I watched this last night, via a recording which had been waiting around on my Sky box for a good couple of years. It's certainly a very strange film, operating on a level a long way removed from realism. Magic is real; people die and come back to life; someone is seemingly pulled into existence in the field by the other characters hauling on a massive rope; characters experience all kinds of hallucinations, etc. It's hard to say in what sense any of what we see on screen 'happens' in any normal narrative sense, and we're clearly at liberty to interpret it in our own way.
One possible way of approaching it seems to be to read the whole thing as a hallucination experienced by Whitehead (Reece Shearsmith), the first character we meet and the main one whose perspective we follow throughout, as he dies in a hedgerow after trying to escape the commander he is seen fleeing from at the beginning. Seen from this angle, the whole story is about his unresolved issues playing out: his awareness of his bookish unworldliness and how this compares with the civil war soldiers; his guilt about his failure to track down the books which O'Neill stole from the alchemist he serves; his anxieties about his own abilities with magic. When Whitehead passes back out of the field at the end and meets Jacob and Friend, the companions whom he had bonded with there but had also failed to save and buried in the ground, that is basically him passing through into the afterlife, his issues now resolved.
Another possibility is that we should take seriously O’Neill (Michael Smiley)'s claim that he has summoned the others into the field to do his bidding, making him the main driver of the story. He is the rival alchemist who stole Whitehead's master's books, and seems to need Whitehead's magical abilities to complement his own, Jacob and Friend for their physical labour (pulling him back from whatever strange realm he had gone to on the end of his rope, digging for the treasure he believes is hidden in the field) and Cutler to serve him. On this level, the field is a magical otherworld in which the characters' experiences, including death, don't have lasting real-world consequences, and from which Whitehead, Jacob and Friend are all eventually able to escape by helping each other and overcoming O'Neill.
Or maybe even both of those are too much the work of a modern rationalising mind-set, and we should accept the whole thing as a Jonathan Strange and Mr Norrell-ish narrative in which magic is just fully part of the reality of everyday life. Meanwhile, once we've assimilated that aspect of the film, there are all sorts of other things going on. With only five real characters in the story (plus the commander Whitehead escapes at the beginning), a lot of the drama comes from drawing each of them as individuals and in contrast to one another. There are particularly strong class distinctions between the two alchemists (Whitehead and O'Neill) and the other three who are ordinary labourers / soldiers / servants, as well as the obvious moral distinction between the exploitative and violent Cutler and O'Neill and the basically good if in some cases crude Jacob, Friend and Whitehead.

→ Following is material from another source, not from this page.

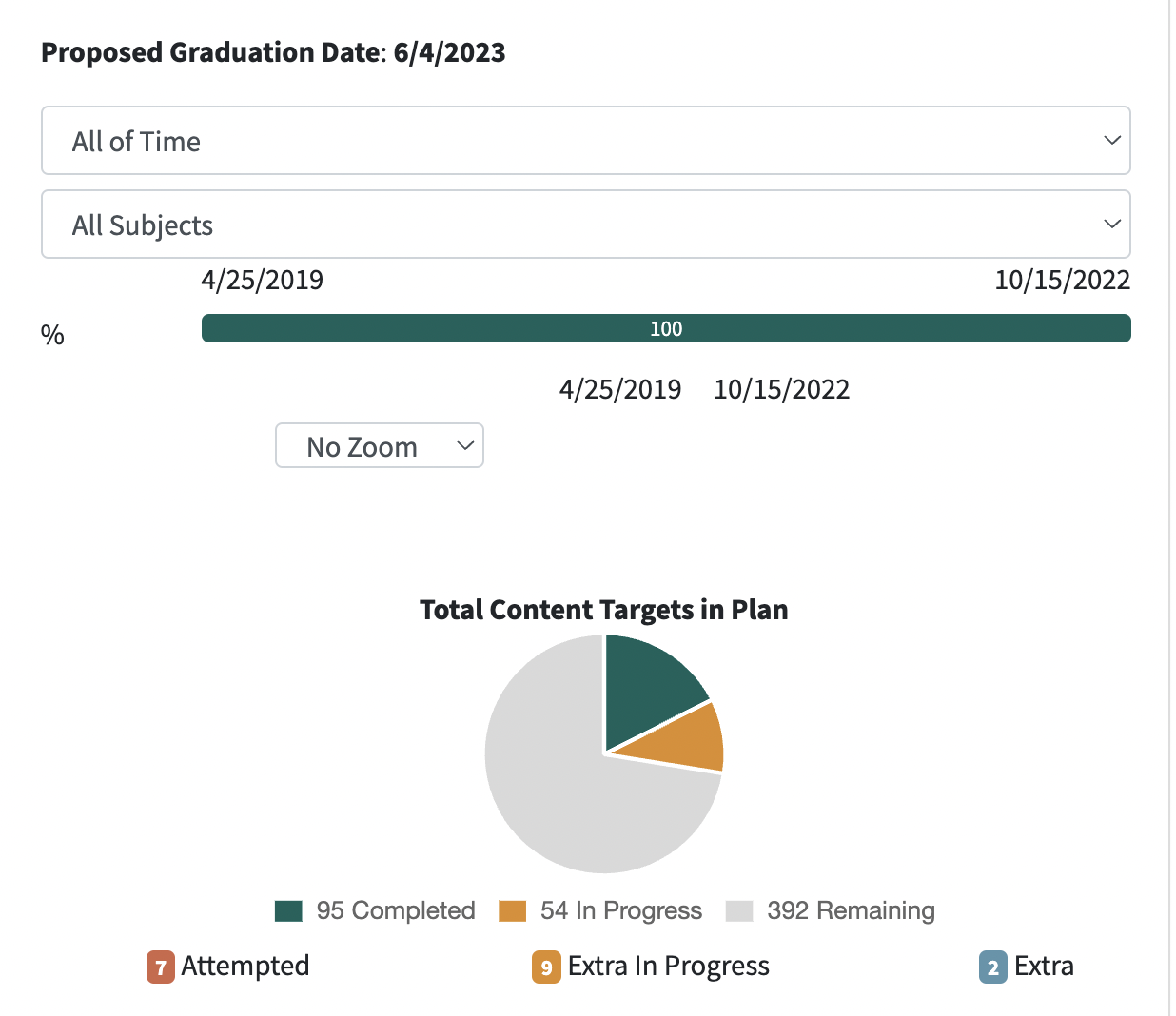Open the All of Time dropdown

585,141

Although the whole story takes place in the field, and thus away from the world beyond, it also captures in microcosm in all sorts of ways the wider context of the seventeenth century and the civil war which the characters have stepped out of. Though three of the characters are veterans and / or deserters from the war, it's never entirely clear from what side, and this is probably the point - that it hardly matters, but that England is riven with all sorts of tensions and fault-lines anyway which come out in these characters' own rivalries. It's a world where society is fractured and you can't be sure who you can trust; in which magic and religion co-exist, but that religion may come in the form of simple faith, complex theology or cynicism; where bodily needs and discomforts are pressing and science is advanced enough to deliver death at the end of a musket but there is nothing much beyond herbs and superstition to stave off disease.

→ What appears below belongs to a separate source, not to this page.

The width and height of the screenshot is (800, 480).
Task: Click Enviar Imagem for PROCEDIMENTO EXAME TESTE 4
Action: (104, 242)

It's also a very visually-striking film. It's shot in black and white, entirely in the titular field. This (plus the small cast) is partly about working on a low budget, but it's a shining example of making constraint into a virtue, with lots of great wide shots of the characters walking through the long ripe grass, their dark clothes silhouetted against its pale yellow(?). Periodically, the characters also hold still in exaggerated stances, pointing at key props or features in the landscape, as though posing for the paintings and engravings which are the only visual medium through which we can directly encounter seventeenth-century England. And of course there are lots of great special effects conveying magic and / or hallucinations, culminating in a particularly trippy sequence of violent winds, flashing cross-cut images and split screens when Whitehead deliberately eats the mushrooms which populate the field and engages in a magical battle with O'Neill.
There are literally no female characters in the film at all, but I think I am OK with that, a) because it deals with a small group of refugees from a civil war battle raging off-screen at the beginning of the story, so those people are inevitably going to be men, and b) because there were clearly plenty of women in prominent positions within the production team, including the script-writer and lead producer. That said, I would definitely love to see a film which offered the surreality, visual aesthetic, and feel for the social and historical context of the seventeenth century which this one did, but was also strongly or even wholly focused on female characters.